**Aim of the task:**
Set down the material again. Keep every line exactly as it is.

**Material to process:**
+++

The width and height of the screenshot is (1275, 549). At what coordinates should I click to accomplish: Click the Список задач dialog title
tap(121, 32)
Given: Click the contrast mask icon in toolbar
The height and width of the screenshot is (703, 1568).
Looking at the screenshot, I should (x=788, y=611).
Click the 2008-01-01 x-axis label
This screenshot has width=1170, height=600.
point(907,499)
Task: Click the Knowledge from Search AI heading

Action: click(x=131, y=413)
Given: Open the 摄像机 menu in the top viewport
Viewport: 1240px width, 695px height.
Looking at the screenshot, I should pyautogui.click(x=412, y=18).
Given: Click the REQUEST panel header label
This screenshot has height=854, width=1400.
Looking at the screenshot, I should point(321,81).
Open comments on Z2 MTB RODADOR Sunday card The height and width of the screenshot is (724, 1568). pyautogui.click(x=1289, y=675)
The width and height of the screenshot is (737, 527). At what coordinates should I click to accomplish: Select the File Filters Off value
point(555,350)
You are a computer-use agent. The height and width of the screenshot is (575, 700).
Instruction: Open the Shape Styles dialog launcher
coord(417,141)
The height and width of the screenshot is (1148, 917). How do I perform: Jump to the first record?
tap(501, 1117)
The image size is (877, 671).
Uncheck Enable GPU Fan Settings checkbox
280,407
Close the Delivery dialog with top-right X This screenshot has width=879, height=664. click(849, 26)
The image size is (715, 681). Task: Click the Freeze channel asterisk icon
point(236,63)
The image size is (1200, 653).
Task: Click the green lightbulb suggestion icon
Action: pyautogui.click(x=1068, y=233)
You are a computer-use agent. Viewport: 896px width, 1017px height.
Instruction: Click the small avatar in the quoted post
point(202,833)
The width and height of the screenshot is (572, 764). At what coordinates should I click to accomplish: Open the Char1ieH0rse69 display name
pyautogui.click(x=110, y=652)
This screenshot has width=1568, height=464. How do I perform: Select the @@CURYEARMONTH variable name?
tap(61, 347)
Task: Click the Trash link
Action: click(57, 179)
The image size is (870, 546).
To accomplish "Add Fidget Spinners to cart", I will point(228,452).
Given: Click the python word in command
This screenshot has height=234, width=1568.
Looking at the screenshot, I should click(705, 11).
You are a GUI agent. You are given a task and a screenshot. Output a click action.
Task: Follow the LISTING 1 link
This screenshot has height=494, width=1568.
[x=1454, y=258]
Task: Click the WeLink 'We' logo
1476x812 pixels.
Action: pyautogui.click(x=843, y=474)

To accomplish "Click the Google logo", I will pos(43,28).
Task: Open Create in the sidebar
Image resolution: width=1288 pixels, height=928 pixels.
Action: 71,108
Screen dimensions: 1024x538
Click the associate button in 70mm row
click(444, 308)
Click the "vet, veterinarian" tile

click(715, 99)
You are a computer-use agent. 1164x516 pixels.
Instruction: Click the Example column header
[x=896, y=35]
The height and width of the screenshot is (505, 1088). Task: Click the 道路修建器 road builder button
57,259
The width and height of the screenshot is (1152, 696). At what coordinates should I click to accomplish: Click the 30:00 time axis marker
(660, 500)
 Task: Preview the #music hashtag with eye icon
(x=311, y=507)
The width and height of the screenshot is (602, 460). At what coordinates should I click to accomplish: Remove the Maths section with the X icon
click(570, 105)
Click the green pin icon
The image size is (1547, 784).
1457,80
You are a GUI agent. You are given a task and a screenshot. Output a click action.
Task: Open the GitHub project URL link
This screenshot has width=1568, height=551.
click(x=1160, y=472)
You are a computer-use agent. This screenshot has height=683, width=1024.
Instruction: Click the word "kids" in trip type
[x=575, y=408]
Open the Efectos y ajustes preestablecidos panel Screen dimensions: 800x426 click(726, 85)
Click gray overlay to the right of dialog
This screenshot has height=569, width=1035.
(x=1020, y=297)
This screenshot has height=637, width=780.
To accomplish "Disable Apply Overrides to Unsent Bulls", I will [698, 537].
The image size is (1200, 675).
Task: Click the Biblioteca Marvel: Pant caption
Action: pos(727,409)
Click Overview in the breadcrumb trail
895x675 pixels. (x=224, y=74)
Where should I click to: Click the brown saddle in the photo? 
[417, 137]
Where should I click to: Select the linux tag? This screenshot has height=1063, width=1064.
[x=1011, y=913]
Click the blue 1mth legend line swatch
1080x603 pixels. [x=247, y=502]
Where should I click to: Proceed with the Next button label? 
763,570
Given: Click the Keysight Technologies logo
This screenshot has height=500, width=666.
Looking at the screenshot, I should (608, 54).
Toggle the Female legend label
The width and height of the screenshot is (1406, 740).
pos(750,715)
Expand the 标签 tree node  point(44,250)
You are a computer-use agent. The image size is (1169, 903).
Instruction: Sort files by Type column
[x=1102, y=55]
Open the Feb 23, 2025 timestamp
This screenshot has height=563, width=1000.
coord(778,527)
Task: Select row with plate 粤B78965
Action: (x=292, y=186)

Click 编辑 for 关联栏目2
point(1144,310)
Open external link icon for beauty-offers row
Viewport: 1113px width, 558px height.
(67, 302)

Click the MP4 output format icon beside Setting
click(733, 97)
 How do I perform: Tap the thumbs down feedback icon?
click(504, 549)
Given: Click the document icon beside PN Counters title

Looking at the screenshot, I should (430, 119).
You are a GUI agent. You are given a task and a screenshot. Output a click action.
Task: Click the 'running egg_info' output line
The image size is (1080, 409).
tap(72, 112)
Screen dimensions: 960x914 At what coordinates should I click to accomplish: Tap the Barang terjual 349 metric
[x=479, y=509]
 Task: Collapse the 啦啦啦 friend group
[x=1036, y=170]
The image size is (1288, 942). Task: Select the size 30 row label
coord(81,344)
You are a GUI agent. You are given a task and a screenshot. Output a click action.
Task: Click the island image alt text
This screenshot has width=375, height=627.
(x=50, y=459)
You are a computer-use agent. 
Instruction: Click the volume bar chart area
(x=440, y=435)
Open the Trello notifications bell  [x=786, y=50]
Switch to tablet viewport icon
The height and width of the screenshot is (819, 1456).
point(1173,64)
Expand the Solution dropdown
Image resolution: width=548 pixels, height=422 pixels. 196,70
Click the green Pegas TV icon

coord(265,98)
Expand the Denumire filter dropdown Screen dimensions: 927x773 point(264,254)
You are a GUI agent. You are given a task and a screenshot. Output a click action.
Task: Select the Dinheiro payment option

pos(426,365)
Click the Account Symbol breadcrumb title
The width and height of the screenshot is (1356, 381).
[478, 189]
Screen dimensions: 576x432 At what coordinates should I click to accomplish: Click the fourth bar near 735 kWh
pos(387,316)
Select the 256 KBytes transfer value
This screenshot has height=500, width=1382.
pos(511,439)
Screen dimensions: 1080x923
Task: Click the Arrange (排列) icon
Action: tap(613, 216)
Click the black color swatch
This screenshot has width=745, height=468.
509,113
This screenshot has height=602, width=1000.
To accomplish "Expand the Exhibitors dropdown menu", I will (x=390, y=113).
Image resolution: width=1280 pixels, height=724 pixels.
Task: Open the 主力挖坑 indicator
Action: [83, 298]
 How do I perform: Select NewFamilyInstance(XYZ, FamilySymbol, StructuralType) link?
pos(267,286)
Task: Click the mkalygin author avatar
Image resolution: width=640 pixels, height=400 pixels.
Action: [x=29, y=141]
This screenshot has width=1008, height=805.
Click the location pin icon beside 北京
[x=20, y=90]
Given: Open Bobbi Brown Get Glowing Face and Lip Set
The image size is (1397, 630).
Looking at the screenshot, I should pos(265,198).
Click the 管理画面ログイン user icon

+++

**Result below:**
The width and height of the screenshot is (1275, 549). At what coordinates should I click to accomplish: Click the Список задач dialog title
tap(121, 32)
Given: Click the contrast mask icon in toolbar
The height and width of the screenshot is (703, 1568).
Looking at the screenshot, I should (x=788, y=611).
Click the 2008-01-01 x-axis label
This screenshot has width=1170, height=600.
point(907,499)
Task: Click the Knowledge from Search AI heading

Action: click(x=131, y=413)
Given: Open the 摄像机 menu in the top viewport
Viewport: 1240px width, 695px height.
Looking at the screenshot, I should pyautogui.click(x=412, y=18).
Given: Click the REQUEST panel header label
This screenshot has height=854, width=1400.
Looking at the screenshot, I should point(321,81).
Open comments on Z2 MTB RODADOR Sunday card The height and width of the screenshot is (724, 1568). pyautogui.click(x=1289, y=675)
The width and height of the screenshot is (737, 527). At what coordinates should I click to accomplish: Select the File Filters Off value
point(555,350)
You are a computer-use agent. The height and width of the screenshot is (575, 700).
Instruction: Open the Shape Styles dialog launcher
coord(417,141)
The height and width of the screenshot is (1148, 917). How do I perform: Jump to the first record?
tap(501, 1117)
The image size is (877, 671).
Uncheck Enable GPU Fan Settings checkbox
280,407
Close the Delivery dialog with top-right X This screenshot has width=879, height=664. click(849, 26)
The image size is (715, 681). Task: Click the Freeze channel asterisk icon
point(236,63)
The image size is (1200, 653).
Task: Click the green lightbulb suggestion icon
Action: pyautogui.click(x=1068, y=233)
You are a computer-use agent. Viewport: 896px width, 1017px height.
Instruction: Click the small avatar in the quoted post
point(202,833)
The width and height of the screenshot is (572, 764). At what coordinates should I click to accomplish: Open the Char1ieH0rse69 display name
pyautogui.click(x=110, y=652)
This screenshot has width=1568, height=464. How do I perform: Select the @@CURYEARMONTH variable name?
tap(61, 347)
Task: Click the Trash link
Action: click(57, 179)
The image size is (870, 546).
To accomplish "Add Fidget Spinners to cart", I will point(228,452).
Given: Click the python word in command
This screenshot has height=234, width=1568.
Looking at the screenshot, I should click(705, 11).
You are a GUI agent. You are given a task and a screenshot. Output a click action.
Task: Follow the LISTING 1 link
This screenshot has height=494, width=1568.
[x=1454, y=258]
Task: Click the WeLink 'We' logo
1476x812 pixels.
Action: pyautogui.click(x=843, y=474)

To accomplish "Click the Google logo", I will pos(43,28).
Task: Open Create in the sidebar
Image resolution: width=1288 pixels, height=928 pixels.
Action: 71,108
Screen dimensions: 1024x538
Click the associate button in 70mm row
click(444, 308)
Click the "vet, veterinarian" tile

click(715, 99)
You are a computer-use agent. 1164x516 pixels.
Instruction: Click the Example column header
[x=896, y=35]
The height and width of the screenshot is (505, 1088). Task: Click the 道路修建器 road builder button
57,259
The width and height of the screenshot is (1152, 696). At what coordinates should I click to accomplish: Click the 30:00 time axis marker
(660, 500)
 Task: Preview the #music hashtag with eye icon
(x=311, y=507)
The width and height of the screenshot is (602, 460). At what coordinates should I click to accomplish: Remove the Maths section with the X icon
click(570, 105)
Click the green pin icon
The image size is (1547, 784).
1457,80
You are a GUI agent. You are given a task and a screenshot. Output a click action.
Task: Open the GitHub project URL link
This screenshot has width=1568, height=551.
click(x=1160, y=472)
You are a computer-use agent. This screenshot has height=683, width=1024.
Instruction: Click the word "kids" in trip type
[x=575, y=408]
Open the Efectos y ajustes preestablecidos panel Screen dimensions: 800x426 click(726, 85)
Click gray overlay to the right of dialog
This screenshot has height=569, width=1035.
(x=1020, y=297)
This screenshot has height=637, width=780.
To accomplish "Disable Apply Overrides to Unsent Bulls", I will [698, 537].
The image size is (1200, 675).
Task: Click the Biblioteca Marvel: Pant caption
Action: pos(727,409)
Click Overview in the breadcrumb trail
895x675 pixels. (x=224, y=74)
Where should I click to: Click the brown saddle in the photo? 
[417, 137]
Where should I click to: Select the linux tag? This screenshot has height=1063, width=1064.
[x=1011, y=913]
Click the blue 1mth legend line swatch
1080x603 pixels. [x=247, y=502]
Where should I click to: Proceed with the Next button label? 
763,570
Given: Click the Keysight Technologies logo
This screenshot has height=500, width=666.
Looking at the screenshot, I should (608, 54).
Toggle the Female legend label
The width and height of the screenshot is (1406, 740).
pos(750,715)
Expand the 标签 tree node  point(44,250)
You are a computer-use agent. The image size is (1169, 903).
Instruction: Sort files by Type column
[x=1102, y=55]
Open the Feb 23, 2025 timestamp
This screenshot has height=563, width=1000.
coord(778,527)
Task: Select row with plate 粤B78965
Action: (x=292, y=186)

Click 编辑 for 关联栏目2
point(1144,310)
Open external link icon for beauty-offers row
Viewport: 1113px width, 558px height.
(67, 302)

Click the MP4 output format icon beside Setting
click(733, 97)
 How do I perform: Tap the thumbs down feedback icon?
click(504, 549)
Given: Click the document icon beside PN Counters title

Looking at the screenshot, I should (430, 119).
You are a GUI agent. You are given a task and a screenshot. Output a click action.
Task: Click the 'running egg_info' output line
The image size is (1080, 409).
tap(72, 112)
Screen dimensions: 960x914 At what coordinates should I click to accomplish: Tap the Barang terjual 349 metric
[x=479, y=509]
 Task: Collapse the 啦啦啦 friend group
[x=1036, y=170]
The image size is (1288, 942). Task: Select the size 30 row label
coord(81,344)
You are a GUI agent. You are given a task and a screenshot. Output a click action.
Task: Click the island image alt text
This screenshot has width=375, height=627.
(x=50, y=459)
You are a computer-use agent. 
Instruction: Click the volume bar chart area
(x=440, y=435)
Open the Trello notifications bell  [x=786, y=50]
Switch to tablet viewport icon
The height and width of the screenshot is (819, 1456).
point(1173,64)
Expand the Solution dropdown
Image resolution: width=548 pixels, height=422 pixels. 196,70
Click the green Pegas TV icon

coord(265,98)
Expand the Denumire filter dropdown Screen dimensions: 927x773 point(264,254)
You are a GUI agent. You are given a task and a screenshot. Output a click action.
Task: Select the Dinheiro payment option

pos(426,365)
Click the Account Symbol breadcrumb title
The width and height of the screenshot is (1356, 381).
[478, 189]
Screen dimensions: 576x432 At what coordinates should I click to accomplish: Click the fourth bar near 735 kWh
pos(387,316)
Select the 256 KBytes transfer value
This screenshot has height=500, width=1382.
pos(511,439)
Screen dimensions: 1080x923
Task: Click the Arrange (排列) icon
Action: tap(613, 216)
Click the black color swatch
This screenshot has width=745, height=468.
509,113
This screenshot has height=602, width=1000.
To accomplish "Expand the Exhibitors dropdown menu", I will (x=390, y=113).
Image resolution: width=1280 pixels, height=724 pixels.
Task: Open the 主力挖坑 indicator
Action: [83, 298]
 How do I perform: Select NewFamilyInstance(XYZ, FamilySymbol, StructuralType) link?
pos(267,286)
Task: Click the mkalygin author avatar
Image resolution: width=640 pixels, height=400 pixels.
Action: [x=29, y=141]
This screenshot has width=1008, height=805.
Click the location pin icon beside 北京
[x=20, y=90]
Given: Open Bobbi Brown Get Glowing Face and Lip Set
The image size is (1397, 630).
Looking at the screenshot, I should pos(265,198).
Click the 管理画面ログイン user icon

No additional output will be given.